### Passage provided

--- START ---

Tea Party
I was fortunate enough to have an editorial picked up by the Washington Times in May. If you haven’t gotten a chance to read it, I hope you enjoy it.
So the “tea party” was born
Two classes define modern America — a political class and a producing class.
I’ll explain by unpacking the modus operandi of our famed two-party system. Political parties exist to provide an apparatus for achieving elected positions. At no point does either party adhere to a specific set of principles — it is merely responsible for cobbling together a coalition of people who loosely share beliefs in order to achieve victory.
A well-run party consolidates its voting bloc by doing more for its constituents than anyone else. Over time, these constituents become supportive of the chosen party, paying little attention to the actual policies generated by their supported political class.
We are then left with Republicans whose primary goal has become to manufacture prosperity as a defense for a complete lack of fortitude, and Democrats whose primary goal is to manufacture equality as justification for their so-called superior moral status — both equally destructive.
At what point does this highly detached political class consider, “Why am I doing this?” or “Is it right?” The system perpetuates decisions and alliances based on the preservation of their electoral apparatus. Intent and rhetoric are valued far beyond method or outcome, and character and principle are easily abandoned in favor of expediency.
All this is possible only when our producing class has disengaged from the political process altogether. Why? They incorrectly made the assumption that the party they support works for their best interests.
Simply compare President Bush’s policy with President Obama’s policy.

--- END ---

### Entries supplied
--- START ---

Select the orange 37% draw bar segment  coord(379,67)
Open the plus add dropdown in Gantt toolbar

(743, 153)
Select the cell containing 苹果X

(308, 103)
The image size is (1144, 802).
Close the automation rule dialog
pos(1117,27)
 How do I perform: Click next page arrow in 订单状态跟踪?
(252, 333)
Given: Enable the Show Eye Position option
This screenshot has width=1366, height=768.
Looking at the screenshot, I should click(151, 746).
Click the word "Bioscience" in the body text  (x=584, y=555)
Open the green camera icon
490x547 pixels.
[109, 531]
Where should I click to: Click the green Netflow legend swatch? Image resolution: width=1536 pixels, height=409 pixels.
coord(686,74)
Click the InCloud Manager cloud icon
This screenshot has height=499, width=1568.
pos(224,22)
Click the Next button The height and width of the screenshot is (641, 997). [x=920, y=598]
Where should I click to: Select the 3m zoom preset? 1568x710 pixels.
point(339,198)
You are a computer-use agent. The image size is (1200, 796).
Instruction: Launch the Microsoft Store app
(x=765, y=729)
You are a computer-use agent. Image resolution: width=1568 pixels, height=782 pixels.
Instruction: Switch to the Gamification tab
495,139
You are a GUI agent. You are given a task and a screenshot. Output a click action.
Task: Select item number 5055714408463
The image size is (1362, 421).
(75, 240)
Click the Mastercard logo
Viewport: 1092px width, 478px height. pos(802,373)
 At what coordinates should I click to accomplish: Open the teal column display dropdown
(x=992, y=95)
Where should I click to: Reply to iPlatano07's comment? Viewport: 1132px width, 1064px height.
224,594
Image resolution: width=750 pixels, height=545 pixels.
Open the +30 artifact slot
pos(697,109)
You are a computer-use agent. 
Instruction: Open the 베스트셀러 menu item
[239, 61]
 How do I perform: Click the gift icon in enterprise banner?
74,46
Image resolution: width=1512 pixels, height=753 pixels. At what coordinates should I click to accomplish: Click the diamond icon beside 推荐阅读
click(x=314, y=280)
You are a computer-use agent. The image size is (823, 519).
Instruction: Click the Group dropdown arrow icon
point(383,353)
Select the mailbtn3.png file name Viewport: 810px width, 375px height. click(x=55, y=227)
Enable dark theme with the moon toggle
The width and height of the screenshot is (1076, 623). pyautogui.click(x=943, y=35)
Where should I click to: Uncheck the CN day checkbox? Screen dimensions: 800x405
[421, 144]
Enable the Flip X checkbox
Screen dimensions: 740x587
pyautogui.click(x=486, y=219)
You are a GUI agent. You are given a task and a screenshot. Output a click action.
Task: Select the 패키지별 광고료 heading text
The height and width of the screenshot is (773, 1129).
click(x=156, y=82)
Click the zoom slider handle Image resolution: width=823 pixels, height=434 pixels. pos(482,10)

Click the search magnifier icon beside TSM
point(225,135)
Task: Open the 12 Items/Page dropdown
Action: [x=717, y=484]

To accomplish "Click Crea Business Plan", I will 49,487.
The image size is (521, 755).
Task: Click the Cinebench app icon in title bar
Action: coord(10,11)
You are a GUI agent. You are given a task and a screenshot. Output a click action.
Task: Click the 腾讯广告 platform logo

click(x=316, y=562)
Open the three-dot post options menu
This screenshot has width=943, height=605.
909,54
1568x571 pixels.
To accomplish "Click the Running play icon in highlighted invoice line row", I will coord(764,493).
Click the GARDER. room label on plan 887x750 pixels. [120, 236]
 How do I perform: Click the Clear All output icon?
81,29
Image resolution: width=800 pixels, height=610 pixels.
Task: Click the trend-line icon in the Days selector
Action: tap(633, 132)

--- END ---

### Activities
1/ Reproduce the tea party editorial word for word, between "At what point" and "their best interests.", inclusive.
2/ Which two classes does the tea party editorial say define modern America?

### List of solutions
1/
At what point does this highly detached political class consider, “Why am I doing this?” or “Is it right?” The system perpetuates decisions and alliances based on the preservation of their electoral apparatus. Intent and rhetoric are valued far beyond method or outcome, and character and principle are easily abandoned in favor of expediency.
All this is possible only when our producing class has disengaged from the political process altogether. Why? They incorrectly made the assumption that the party they support works for their best interests.

2/ A political class and a producing class.